Task material Start Marker

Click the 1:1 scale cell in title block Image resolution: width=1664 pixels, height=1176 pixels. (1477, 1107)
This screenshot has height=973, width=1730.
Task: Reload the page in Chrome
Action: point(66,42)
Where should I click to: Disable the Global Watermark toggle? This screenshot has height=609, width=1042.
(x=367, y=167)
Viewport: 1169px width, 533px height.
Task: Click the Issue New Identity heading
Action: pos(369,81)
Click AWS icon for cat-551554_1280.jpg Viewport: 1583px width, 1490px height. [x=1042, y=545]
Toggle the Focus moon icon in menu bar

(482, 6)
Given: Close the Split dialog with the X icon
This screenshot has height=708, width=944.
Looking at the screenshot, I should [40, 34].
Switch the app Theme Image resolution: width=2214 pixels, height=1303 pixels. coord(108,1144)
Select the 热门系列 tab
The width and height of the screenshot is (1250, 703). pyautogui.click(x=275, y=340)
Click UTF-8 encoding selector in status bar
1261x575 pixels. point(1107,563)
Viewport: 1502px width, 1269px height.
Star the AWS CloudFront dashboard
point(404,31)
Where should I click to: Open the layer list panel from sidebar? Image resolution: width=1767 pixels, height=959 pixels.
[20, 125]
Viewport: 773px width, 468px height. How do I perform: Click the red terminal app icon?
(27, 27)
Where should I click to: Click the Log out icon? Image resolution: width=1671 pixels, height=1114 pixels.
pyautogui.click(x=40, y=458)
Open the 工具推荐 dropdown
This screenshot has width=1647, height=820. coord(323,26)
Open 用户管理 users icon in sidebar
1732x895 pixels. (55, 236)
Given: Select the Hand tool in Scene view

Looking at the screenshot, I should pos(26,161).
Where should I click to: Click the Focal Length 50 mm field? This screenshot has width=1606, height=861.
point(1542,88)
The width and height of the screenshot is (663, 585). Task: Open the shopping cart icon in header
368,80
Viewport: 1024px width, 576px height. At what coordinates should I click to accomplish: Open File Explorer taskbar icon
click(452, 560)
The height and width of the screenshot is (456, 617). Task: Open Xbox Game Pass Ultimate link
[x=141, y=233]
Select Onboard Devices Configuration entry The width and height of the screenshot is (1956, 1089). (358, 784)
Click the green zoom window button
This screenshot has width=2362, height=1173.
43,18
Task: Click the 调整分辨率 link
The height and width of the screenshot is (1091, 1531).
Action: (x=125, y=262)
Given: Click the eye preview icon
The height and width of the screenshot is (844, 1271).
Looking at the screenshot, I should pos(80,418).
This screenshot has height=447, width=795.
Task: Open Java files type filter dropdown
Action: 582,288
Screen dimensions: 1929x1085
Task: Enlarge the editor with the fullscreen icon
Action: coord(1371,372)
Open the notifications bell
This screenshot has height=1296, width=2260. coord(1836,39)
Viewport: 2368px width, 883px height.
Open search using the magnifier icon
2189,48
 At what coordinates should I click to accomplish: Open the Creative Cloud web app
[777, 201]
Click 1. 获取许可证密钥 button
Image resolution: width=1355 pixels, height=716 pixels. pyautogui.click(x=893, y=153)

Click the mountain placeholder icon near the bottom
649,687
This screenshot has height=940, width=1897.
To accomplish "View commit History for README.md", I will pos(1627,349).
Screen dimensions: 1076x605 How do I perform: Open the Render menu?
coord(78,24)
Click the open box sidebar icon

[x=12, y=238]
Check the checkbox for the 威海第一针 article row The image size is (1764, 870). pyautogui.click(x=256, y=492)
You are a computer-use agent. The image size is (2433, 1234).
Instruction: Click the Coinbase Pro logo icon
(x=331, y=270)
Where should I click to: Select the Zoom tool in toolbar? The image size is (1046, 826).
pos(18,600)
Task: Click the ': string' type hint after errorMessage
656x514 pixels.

Task material End Marker

Would you return every line of the data above exactly?

Click the 1:1 scale cell in title block Image resolution: width=1664 pixels, height=1176 pixels. (1477, 1107)
This screenshot has height=973, width=1730.
Task: Reload the page in Chrome
Action: point(66,42)
Where should I click to: Disable the Global Watermark toggle? This screenshot has height=609, width=1042.
(x=367, y=167)
Viewport: 1169px width, 533px height.
Task: Click the Issue New Identity heading
Action: pos(369,81)
Click AWS icon for cat-551554_1280.jpg Viewport: 1583px width, 1490px height. [x=1042, y=545]
Toggle the Focus moon icon in menu bar

(482, 6)
Given: Close the Split dialog with the X icon
This screenshot has height=708, width=944.
Looking at the screenshot, I should [40, 34].
Switch the app Theme Image resolution: width=2214 pixels, height=1303 pixels. coord(108,1144)
Select the 热门系列 tab
The width and height of the screenshot is (1250, 703). pyautogui.click(x=275, y=340)
Click UTF-8 encoding selector in status bar
1261x575 pixels. point(1107,563)
Viewport: 1502px width, 1269px height.
Star the AWS CloudFront dashboard
point(404,31)
Where should I click to: Open the layer list panel from sidebar? Image resolution: width=1767 pixels, height=959 pixels.
[20, 125]
Viewport: 773px width, 468px height. How do I perform: Click the red terminal app icon?
(27, 27)
Where should I click to: Click the Log out icon? Image resolution: width=1671 pixels, height=1114 pixels.
pyautogui.click(x=40, y=458)
Open the 工具推荐 dropdown
This screenshot has width=1647, height=820. coord(323,26)
Open 用户管理 users icon in sidebar
1732x895 pixels. (55, 236)
Given: Select the Hand tool in Scene view

Looking at the screenshot, I should pos(26,161).
Where should I click to: Click the Focal Length 50 mm field? This screenshot has width=1606, height=861.
point(1542,88)
The width and height of the screenshot is (663, 585). Task: Open the shopping cart icon in header
368,80
Viewport: 1024px width, 576px height. At what coordinates should I click to accomplish: Open File Explorer taskbar icon
click(452, 560)
The height and width of the screenshot is (456, 617). Task: Open Xbox Game Pass Ultimate link
[x=141, y=233]
Select Onboard Devices Configuration entry The width and height of the screenshot is (1956, 1089). (358, 784)
Click the green zoom window button
This screenshot has width=2362, height=1173.
43,18
Task: Click the 调整分辨率 link
The height and width of the screenshot is (1091, 1531).
Action: (x=125, y=262)
Given: Click the eye preview icon
The height and width of the screenshot is (844, 1271).
Looking at the screenshot, I should pos(80,418).
This screenshot has height=447, width=795.
Task: Open Java files type filter dropdown
Action: 582,288
Screen dimensions: 1929x1085
Task: Enlarge the editor with the fullscreen icon
Action: coord(1371,372)
Open the notifications bell
This screenshot has height=1296, width=2260. coord(1836,39)
Viewport: 2368px width, 883px height.
Open search using the magnifier icon
2189,48
 At what coordinates should I click to accomplish: Open the Creative Cloud web app
[777, 201]
Click 1. 获取许可证密钥 button
Image resolution: width=1355 pixels, height=716 pixels. pyautogui.click(x=893, y=153)

Click the mountain placeholder icon near the bottom
649,687
This screenshot has height=940, width=1897.
To accomplish "View commit History for README.md", I will pos(1627,349).
Screen dimensions: 1076x605 How do I perform: Open the Render menu?
coord(78,24)
Click the open box sidebar icon

[x=12, y=238]
Check the checkbox for the 威海第一针 article row The image size is (1764, 870). pyautogui.click(x=256, y=492)
You are a computer-use agent. The image size is (2433, 1234).
Instruction: Click the Coinbase Pro logo icon
(x=331, y=270)
Where should I click to: Select the Zoom tool in toolbar? The image size is (1046, 826).
pos(18,600)
Task: Click the ': string' type hint after errorMessage
656x514 pixels.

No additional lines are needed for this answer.